The mountain cottage with a massive stone base and steep roof derives from regional customs. At that time, the young Jeanneret, under the theoretical influence of L'Eplattenier, sought his own style that would both reflect local specifics and follow the emerging Art Nouveau movement.
Europe at the time was looking to England towards Morris's "Arts and Crafts" movement, which opposed the excessive use of curves and returned to the craft tradition. In our region, at the turn of the last century, this movement was best represented by
Dušan Jurkovič, whose work newly interpreted Slavic traditions. For Jeanneret’s work from this period, the term “Sapin style” (pine style) has since been coined, referring to simplified decoration based on surrounding forests, projected into the structural solutions of stone and wooden joints, details of railings, window frames, and the color of wall paintings.

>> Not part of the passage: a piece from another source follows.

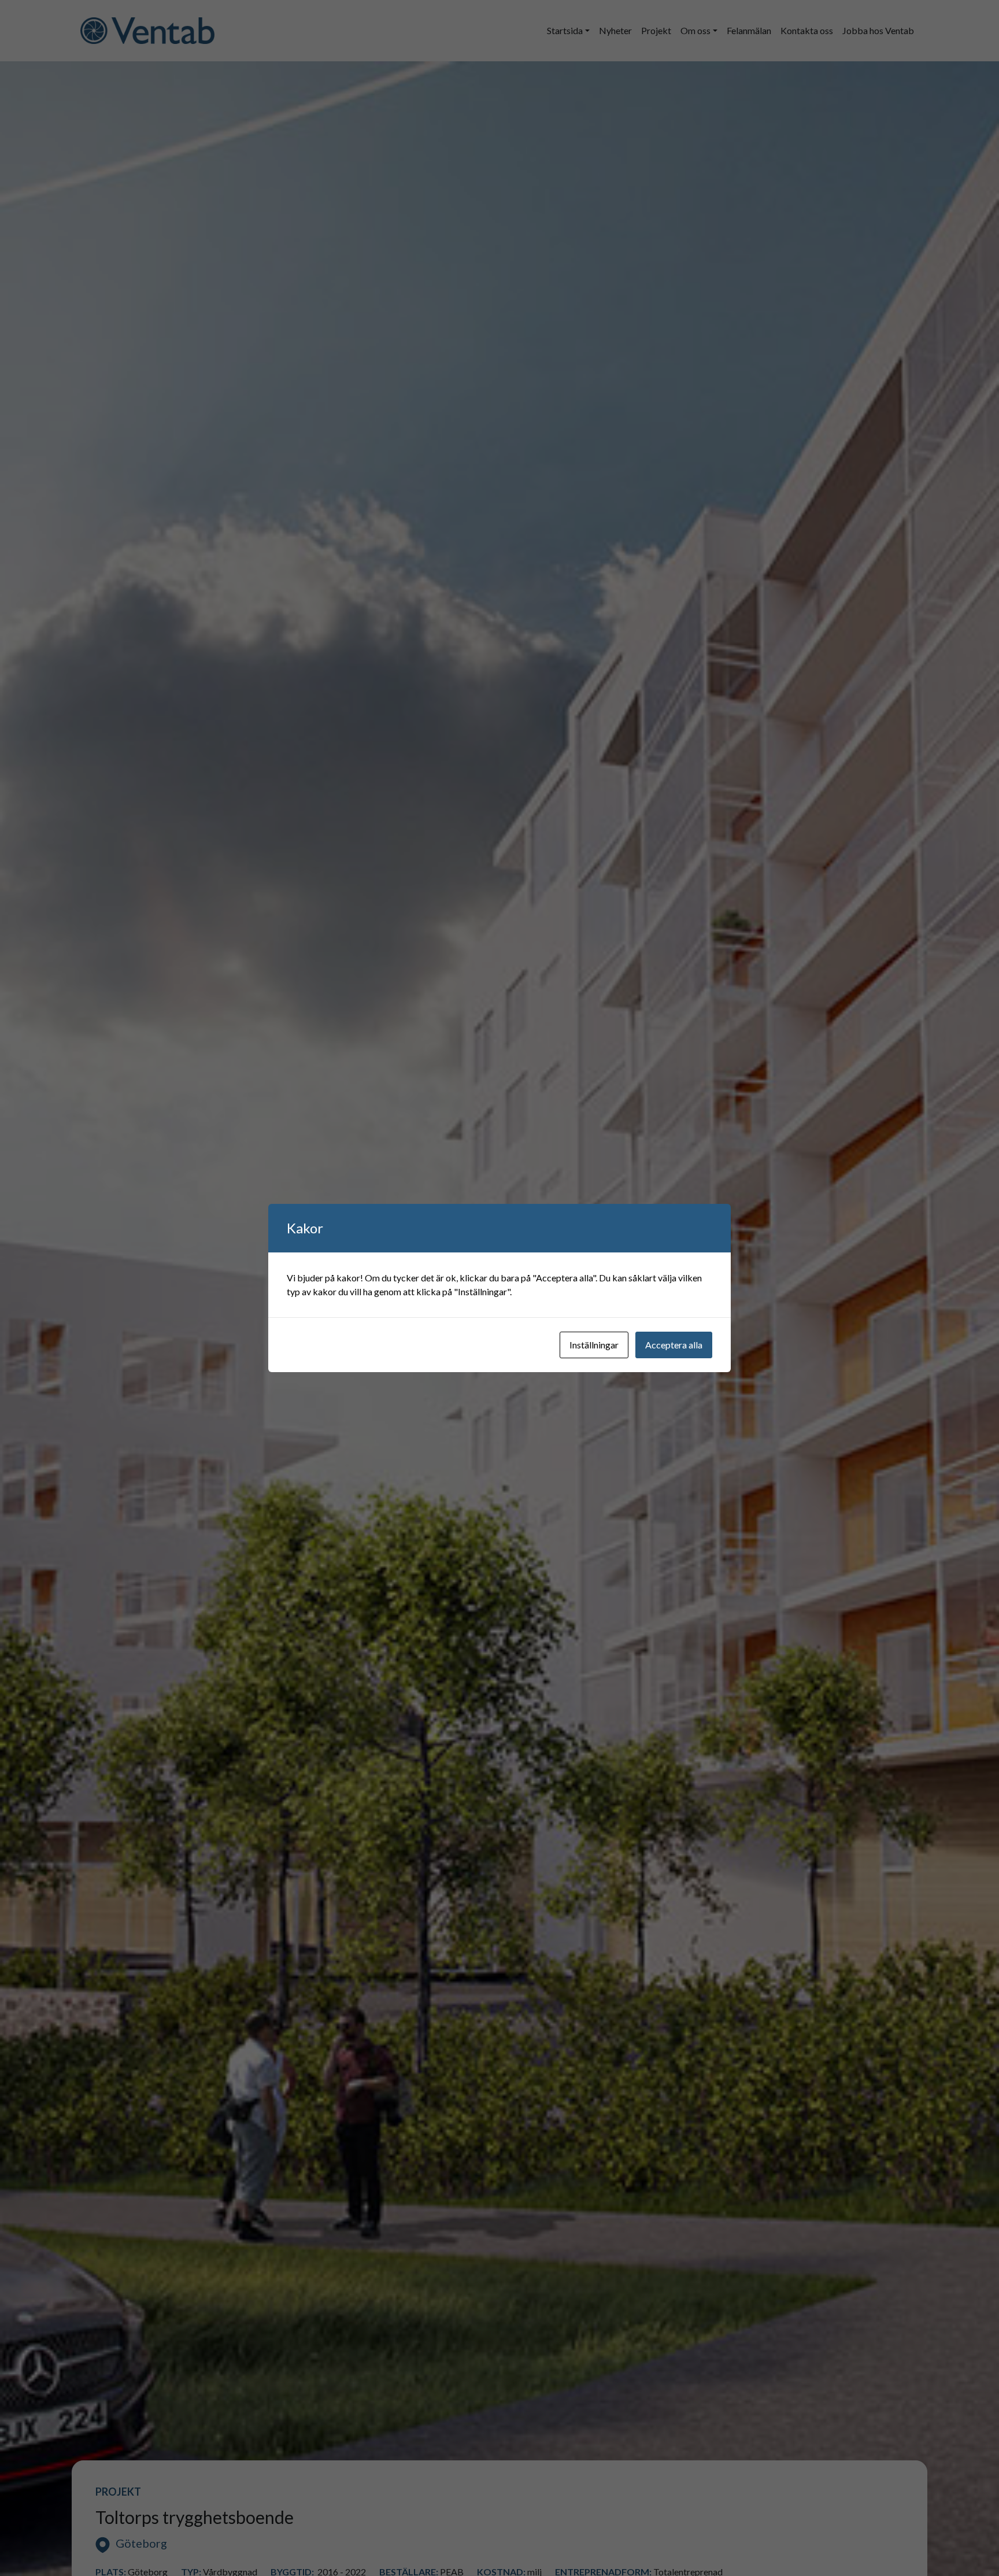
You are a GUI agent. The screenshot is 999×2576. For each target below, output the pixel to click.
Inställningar (594, 1344)
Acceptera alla (673, 1344)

The house rests on a vaulted stone pedestal. The ground floor features the living area, while the upper floor contains bedrooms, and the highest level is the attic. The south-facing living space on the ground floor ends with a glassed-in bay window that further connects to a large terrace. The entrance hall opens up two stories. Diffused daylight comes here from the upper floor through a north-facing window. The broken staircase serves as the central motif of the hall.
Fallet’s house was received so favorably that it enabled Jeanneret to realize two more mountain cottages on the wooded hill of Pouillerel in the following years. The other clients were Fallet’s son-in-law Ulysses Jules Jaquemet and the second was Albert Stotzer, who also married into the Fallet family. The last villa in this area was built by Jeanneret for his parents in a different neoclassical style.
In later letters to teacher L'Eplattenier, Le Corbusier compared the early period to “lost youth,” where under the influence of Arts and Crafts he contributed to the deterioration of provincial taste, which was then an understandable stance for a proponent of modernism, but upon closer examination of the Fallet villa, it is evident that even then the young Jeanneret was gifted with the talent for geometric abstraction and the ability to transform basic natural principles into strong architectural forms, which accompanied him throughout his life.
Louis-Edouard Fallet moved into the villa after a fourteen-month construction period on August 9, 1907, and left it on June 9, 1921. However, he lived in La Chaux-de-Fonds until his death in September 1956. The house is still inhabited and privately owned today.